Today Phillip’s is a seafood dynasty with multiple restaurants all over the east coast, including airports.  They also sell their products in supermarkets throughout the US.  The last time I was in a Phillip’s was in Philadelphia...I sat alone at the bar, had some oysters and crab cakes and paid an exorbitant amount of money for them, but I was in the mood for a taste of home and a little stroll down memory lane.  It was terrible.  Having started the original restaurant as an outlet for the family’s Chesapeake Bay wholesale crab business, the crab they now sell comes from Asia or Venezuela.  I bought a can in a California supermarket one day and it was pasteurized, homogenized and sanitized.  It tasted nothing like Chesapeake Bay backfin lump.  Neither does what they serve in their restaurants.  Because it isn’t.  I find it sad, especially considering their heritage.  But I guess that’s what it takes to go from small family business to a corporate crab empire.  

To have a real Baltimore crab experience and get away from the expected crab cake, try my grandfather’s recipe for Crab Imperial.  And if you can avoid it, don’t use Phillip’s canned crab.  Look for real Chesapeake Bay jumbo backfin lump.  North Carolina, Louisiana and Texas produce very good alternatives as well.  

Crab Imperial
1/2 cup mayonnaise + 1 tsp, for each serving

1 tsp. dry mustard

1 tsp.

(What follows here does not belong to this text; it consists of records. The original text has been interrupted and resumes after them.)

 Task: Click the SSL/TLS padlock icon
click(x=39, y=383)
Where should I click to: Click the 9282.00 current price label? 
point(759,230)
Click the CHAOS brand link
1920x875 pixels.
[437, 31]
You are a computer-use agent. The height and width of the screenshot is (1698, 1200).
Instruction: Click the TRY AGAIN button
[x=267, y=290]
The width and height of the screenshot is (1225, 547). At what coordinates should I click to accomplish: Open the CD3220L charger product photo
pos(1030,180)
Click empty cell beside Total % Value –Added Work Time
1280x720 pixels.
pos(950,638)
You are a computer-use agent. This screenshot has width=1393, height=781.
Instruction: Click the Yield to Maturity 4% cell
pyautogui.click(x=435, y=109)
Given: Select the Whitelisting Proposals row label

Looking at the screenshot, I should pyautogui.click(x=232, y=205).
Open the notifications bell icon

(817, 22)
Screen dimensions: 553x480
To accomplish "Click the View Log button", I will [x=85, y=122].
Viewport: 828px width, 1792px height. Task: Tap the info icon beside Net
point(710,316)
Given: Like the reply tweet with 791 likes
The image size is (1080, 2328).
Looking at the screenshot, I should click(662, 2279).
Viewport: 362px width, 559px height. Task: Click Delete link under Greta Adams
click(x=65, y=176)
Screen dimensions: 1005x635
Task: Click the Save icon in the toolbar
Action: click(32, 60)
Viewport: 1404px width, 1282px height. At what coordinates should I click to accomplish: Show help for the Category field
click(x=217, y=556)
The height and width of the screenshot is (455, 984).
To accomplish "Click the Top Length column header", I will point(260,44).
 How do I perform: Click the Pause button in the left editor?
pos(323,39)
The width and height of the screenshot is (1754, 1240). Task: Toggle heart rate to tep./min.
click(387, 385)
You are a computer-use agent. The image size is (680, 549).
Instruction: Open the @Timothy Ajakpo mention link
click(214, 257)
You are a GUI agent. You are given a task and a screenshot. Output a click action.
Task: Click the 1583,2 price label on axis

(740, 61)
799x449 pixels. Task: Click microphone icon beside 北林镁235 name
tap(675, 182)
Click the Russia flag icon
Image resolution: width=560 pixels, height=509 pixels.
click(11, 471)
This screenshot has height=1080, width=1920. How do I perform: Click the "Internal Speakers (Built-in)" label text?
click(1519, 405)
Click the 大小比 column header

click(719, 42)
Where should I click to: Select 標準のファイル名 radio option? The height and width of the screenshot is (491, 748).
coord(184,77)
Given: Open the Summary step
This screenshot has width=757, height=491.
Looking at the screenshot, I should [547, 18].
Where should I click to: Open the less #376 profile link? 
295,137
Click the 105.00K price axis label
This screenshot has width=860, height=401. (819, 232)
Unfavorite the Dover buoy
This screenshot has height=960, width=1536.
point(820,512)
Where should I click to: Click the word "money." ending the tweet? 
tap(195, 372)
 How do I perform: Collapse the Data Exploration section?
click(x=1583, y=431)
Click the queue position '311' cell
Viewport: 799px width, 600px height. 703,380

Old Bay seasoning (optional)

1 egg, beaten

2 Tbsp. cream or half and half
1 lb. lump crab

4 saltine crackers, crushed
1/2 cup pimiento, chopped (or red pepper, parboiled and chopped)
salt and pepper

paprika or Old Bay

Preheat oven to 350.  Mix the first five ingredients together, then fold in next 3 ingredients.  Season with salt and pepper.  Put mixture into 6 individual crab shells, scallop baking shells or baking dishes.  Top each with 1 tsp. mayonnaise.  Dust with paprika or Old Bay and bake in a 350º oven for about 15 minutes or until golden brown.  Makes 6 servings.